Requirement — When a line in the entries contains the word "Facebook", copy that line in full.

Provided data —
Start of Block

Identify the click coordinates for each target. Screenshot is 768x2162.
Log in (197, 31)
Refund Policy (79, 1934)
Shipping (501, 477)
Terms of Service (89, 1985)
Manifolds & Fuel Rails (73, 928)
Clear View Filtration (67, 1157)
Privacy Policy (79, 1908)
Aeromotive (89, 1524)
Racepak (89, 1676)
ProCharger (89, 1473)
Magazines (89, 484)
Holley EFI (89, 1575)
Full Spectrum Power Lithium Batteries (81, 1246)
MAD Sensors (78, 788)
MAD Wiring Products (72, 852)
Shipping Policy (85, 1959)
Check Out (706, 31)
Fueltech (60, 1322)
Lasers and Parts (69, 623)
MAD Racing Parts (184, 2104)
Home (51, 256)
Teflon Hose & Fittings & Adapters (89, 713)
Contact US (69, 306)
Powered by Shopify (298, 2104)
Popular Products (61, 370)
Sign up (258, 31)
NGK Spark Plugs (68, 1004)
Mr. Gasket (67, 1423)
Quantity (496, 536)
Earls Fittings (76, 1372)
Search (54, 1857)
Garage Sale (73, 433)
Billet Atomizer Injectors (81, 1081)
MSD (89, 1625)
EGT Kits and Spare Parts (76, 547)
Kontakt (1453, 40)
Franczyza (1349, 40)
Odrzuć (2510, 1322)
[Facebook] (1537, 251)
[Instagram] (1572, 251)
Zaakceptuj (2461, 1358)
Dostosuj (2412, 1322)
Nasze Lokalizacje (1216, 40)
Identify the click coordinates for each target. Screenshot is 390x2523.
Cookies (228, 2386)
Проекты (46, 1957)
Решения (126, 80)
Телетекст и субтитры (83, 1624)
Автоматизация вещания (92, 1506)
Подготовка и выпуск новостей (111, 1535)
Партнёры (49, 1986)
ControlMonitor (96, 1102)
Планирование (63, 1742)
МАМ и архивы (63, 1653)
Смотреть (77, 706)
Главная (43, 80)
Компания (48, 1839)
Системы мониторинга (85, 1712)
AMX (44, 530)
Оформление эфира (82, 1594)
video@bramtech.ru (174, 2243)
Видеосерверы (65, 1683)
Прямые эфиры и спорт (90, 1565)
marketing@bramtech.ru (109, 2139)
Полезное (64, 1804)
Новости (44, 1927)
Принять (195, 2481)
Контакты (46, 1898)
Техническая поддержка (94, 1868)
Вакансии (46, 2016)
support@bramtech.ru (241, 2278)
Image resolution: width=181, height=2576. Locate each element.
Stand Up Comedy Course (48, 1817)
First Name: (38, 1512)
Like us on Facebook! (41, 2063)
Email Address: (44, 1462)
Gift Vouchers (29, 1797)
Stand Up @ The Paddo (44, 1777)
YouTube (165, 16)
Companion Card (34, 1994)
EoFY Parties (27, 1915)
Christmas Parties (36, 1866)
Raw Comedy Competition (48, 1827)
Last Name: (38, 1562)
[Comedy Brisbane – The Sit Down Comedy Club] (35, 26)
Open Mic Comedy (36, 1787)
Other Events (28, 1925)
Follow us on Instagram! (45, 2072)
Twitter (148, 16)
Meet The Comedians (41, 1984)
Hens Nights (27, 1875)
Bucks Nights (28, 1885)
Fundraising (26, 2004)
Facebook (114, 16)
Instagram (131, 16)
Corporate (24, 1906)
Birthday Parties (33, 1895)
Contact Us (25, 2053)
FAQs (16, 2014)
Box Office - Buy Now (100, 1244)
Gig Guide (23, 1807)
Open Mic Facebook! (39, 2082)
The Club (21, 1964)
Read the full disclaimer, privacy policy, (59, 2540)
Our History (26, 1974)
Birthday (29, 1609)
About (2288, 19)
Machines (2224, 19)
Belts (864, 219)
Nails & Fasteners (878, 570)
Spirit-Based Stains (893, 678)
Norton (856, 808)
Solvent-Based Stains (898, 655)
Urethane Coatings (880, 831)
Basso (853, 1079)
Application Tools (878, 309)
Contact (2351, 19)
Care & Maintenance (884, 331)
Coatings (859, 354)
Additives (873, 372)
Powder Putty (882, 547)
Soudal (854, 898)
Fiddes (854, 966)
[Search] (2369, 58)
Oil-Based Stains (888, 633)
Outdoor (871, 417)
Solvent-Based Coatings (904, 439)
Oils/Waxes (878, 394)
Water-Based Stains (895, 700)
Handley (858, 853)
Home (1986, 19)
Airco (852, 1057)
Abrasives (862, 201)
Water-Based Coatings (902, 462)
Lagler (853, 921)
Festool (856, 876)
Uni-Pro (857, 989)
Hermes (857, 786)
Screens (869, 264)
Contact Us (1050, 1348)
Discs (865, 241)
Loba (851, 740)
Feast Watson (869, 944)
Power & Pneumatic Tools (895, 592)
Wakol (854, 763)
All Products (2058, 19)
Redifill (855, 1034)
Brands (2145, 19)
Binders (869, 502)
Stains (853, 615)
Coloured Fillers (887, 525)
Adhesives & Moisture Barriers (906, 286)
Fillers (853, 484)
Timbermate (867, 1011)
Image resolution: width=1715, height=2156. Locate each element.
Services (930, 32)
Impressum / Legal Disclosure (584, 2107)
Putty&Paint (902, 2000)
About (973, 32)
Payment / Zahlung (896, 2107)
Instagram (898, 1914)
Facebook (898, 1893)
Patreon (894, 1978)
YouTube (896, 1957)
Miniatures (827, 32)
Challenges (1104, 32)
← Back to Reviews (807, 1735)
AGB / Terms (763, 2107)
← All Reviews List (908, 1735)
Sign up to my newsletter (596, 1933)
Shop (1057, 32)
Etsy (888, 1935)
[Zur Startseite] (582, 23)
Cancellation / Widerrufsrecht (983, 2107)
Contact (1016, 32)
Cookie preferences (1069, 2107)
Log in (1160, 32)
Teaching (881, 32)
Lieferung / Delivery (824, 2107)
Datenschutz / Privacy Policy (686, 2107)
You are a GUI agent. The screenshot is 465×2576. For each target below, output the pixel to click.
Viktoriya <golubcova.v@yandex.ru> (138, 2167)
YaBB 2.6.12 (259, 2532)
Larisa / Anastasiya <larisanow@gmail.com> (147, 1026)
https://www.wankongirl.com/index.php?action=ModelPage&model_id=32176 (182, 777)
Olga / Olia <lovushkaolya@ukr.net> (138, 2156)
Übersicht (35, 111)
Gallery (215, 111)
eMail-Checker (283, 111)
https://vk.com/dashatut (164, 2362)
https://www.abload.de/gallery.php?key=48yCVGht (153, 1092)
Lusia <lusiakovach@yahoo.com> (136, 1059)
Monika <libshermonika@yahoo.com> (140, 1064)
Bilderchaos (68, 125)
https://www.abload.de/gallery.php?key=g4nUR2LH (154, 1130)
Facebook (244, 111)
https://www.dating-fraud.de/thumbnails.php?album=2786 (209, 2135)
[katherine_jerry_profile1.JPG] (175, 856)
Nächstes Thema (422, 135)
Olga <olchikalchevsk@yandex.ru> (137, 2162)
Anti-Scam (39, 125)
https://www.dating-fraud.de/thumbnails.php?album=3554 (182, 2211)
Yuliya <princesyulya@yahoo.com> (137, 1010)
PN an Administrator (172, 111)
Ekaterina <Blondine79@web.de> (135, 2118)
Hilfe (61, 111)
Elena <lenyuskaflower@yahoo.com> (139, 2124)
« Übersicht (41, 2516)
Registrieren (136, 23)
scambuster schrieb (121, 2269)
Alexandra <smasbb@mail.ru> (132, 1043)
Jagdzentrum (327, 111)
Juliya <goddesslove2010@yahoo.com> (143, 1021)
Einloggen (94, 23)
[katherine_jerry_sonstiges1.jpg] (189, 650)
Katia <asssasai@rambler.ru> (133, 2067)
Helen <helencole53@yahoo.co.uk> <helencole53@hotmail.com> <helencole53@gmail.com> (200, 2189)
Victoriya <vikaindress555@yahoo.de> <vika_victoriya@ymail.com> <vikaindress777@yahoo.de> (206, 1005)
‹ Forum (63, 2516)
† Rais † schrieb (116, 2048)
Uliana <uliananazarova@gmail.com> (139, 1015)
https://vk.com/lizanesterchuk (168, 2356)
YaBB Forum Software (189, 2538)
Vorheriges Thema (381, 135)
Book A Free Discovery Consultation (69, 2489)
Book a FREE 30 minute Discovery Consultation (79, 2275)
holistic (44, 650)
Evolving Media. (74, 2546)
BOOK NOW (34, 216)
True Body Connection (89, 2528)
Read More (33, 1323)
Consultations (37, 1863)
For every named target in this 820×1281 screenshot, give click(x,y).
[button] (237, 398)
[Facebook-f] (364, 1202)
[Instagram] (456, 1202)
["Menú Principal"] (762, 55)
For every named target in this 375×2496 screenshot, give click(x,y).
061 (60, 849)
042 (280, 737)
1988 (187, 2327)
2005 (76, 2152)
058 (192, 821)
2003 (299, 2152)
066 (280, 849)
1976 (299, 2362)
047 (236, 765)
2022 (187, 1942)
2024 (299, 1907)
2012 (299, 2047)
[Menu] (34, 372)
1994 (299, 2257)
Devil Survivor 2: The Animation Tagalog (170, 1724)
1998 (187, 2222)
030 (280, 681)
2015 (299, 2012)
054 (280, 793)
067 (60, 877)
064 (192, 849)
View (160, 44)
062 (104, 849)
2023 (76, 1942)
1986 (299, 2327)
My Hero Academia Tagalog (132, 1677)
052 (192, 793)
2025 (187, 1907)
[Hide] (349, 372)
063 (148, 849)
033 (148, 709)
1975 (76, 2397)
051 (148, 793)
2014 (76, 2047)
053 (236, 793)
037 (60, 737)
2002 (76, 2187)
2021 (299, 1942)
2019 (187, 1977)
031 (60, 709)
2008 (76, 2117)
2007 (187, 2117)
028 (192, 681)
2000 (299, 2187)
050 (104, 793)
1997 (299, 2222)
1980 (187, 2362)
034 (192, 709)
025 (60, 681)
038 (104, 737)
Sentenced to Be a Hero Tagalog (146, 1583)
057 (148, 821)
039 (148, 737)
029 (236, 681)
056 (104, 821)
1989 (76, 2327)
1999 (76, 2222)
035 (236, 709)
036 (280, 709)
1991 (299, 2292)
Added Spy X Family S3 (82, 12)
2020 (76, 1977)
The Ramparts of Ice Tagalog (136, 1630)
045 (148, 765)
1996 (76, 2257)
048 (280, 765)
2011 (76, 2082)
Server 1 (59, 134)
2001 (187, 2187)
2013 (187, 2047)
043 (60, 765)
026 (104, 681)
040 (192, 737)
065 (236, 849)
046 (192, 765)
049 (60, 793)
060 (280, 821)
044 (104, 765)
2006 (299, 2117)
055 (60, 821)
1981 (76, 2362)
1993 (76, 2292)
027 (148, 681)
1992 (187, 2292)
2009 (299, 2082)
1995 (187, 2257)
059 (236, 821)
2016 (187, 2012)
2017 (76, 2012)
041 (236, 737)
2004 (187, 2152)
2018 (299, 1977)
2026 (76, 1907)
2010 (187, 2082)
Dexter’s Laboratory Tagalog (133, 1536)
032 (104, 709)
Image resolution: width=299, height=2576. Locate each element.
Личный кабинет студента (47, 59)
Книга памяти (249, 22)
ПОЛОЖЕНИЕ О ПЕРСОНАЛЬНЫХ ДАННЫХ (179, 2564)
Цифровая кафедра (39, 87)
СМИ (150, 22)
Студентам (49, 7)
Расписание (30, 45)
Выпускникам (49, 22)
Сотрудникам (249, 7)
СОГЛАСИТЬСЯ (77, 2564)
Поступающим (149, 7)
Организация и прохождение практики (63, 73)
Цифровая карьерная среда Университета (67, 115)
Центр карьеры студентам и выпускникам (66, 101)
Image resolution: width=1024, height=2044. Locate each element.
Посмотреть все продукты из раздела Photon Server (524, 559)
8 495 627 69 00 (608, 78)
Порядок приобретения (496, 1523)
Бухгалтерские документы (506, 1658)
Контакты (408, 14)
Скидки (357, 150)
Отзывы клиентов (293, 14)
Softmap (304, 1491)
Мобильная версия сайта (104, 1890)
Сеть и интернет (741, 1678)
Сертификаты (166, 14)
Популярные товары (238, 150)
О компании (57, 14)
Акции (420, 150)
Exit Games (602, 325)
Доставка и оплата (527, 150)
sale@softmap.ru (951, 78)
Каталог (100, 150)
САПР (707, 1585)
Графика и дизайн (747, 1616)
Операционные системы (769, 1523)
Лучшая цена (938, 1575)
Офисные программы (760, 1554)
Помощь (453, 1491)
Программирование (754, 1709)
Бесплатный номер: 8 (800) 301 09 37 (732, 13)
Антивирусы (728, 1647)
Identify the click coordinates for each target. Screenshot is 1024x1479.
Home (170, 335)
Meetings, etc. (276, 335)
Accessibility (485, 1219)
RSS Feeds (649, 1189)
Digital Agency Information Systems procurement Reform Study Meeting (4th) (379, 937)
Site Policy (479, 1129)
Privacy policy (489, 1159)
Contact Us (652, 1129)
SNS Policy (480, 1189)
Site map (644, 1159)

End of Block

Completed task —
[Facebook] (1537, 251)
Like us on Facebook! (41, 2063)
Facebook (114, 16)
Open Mic Facebook! (39, 2082)
Facebook (898, 1893)
Facebook (244, 111)
[Facebook-f] (364, 1202)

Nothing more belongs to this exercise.